Depending if you are using a config file, via command-line run
kubectl proxy
or
kubectl --kubeconfig=kubeconfig proxy
You should get a similar response
Starting to serve on 127.0.0.1:8001
Now open your browser and navigate to
http://127.0.0.1:8001/ui/ (deprecated, see kubernetes/dashboard)
http://localhost:8001/api/v1/namespaces/kube-system/services/https:kubernetes-dashboard:/proxy/
You need to make sure the ports match up.
Upvotes: 27
Reputation: 1
You can use kubectl proxy --address=clusterIP --port 8001 --accept-hosts '.*'
Upvotes: -1
Reputation: 3149
Quick-n-dirty (and unsecure) way to access the Dashboard:
$ kubectl edit svc/kubernetes-dashboard --namespace=kube-system
This will load the Dashboard config (yaml) into an editor where you can edit it.
Change line type: ClusterIP
to type: NodePort
.
Get the tcp port:
$ kubectl get svc kubernetes-dashboard -o json --namespace=kube-system
The line with the tcp port will look like:
"nodePort": 31567
In newer releases of kubernetes you can get the nodeport from get svc
:
# This is kubernetes 1.7:
donn@host37:~$ sudo kubectl get svc --namespace=kube-system
NAME CLUSTER-IP EXTERNAL-IP PORT(S) AGE
kubernetes-dashboard 10.3.0.234 <nodes> 80:31567/TCP 2h
Do kubectl describe nodes
to get a node IP address.
Browse to: http://NODE_IP:31567
Good for testing.

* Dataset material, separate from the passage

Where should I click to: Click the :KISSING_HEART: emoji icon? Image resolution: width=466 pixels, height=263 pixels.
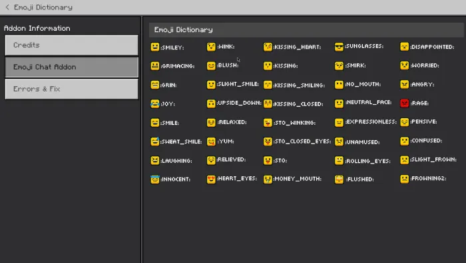coord(268,47)
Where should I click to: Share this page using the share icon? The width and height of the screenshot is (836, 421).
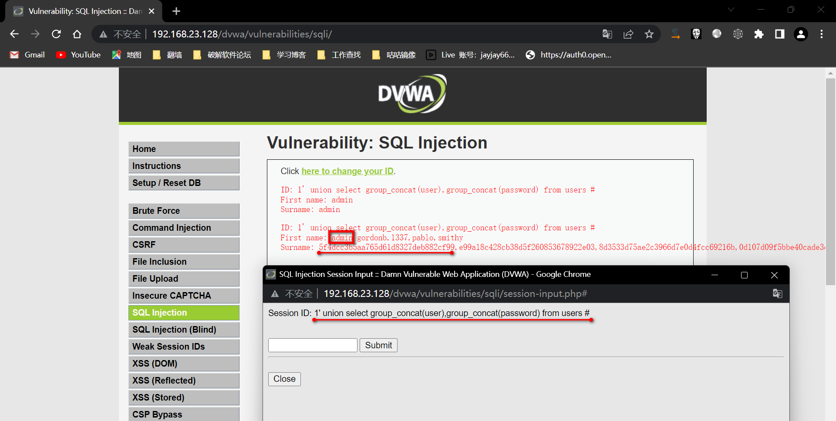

Not good for production due to lack of security.
Upvotes: 7
Reputation: 2470
This works for me that you can access from network
kubectl proxy --address 0.0.0.0 --accept-hosts '.*'
Upvotes: 18
Reputation: 18210
Looking at your apiserver configuration, you will need to either present a bearer token (valid tokens will be listed in /etc/kubernetes/tokens/known_tokens.csv
) or client certificate (signed by the CA cert in /etc/kubernetes/certs/ca.crt
) to prove to the apiserver that you should be allowed to access the cluster.
https://github.com/kubernetes/kubernetes/issues/7307#issuecomment-96130676 describes how I was able to configure client certificates for a GKE cluster on my Mac.
To pass bearer tokens, you need to pass an HTTP header Authorization with a value Bearer ${KUBE_BEARER_TOKEN}
. You can see an example of how this is done with curl here; in a browser, you will need to install an add-on/plugin to pass custom headers.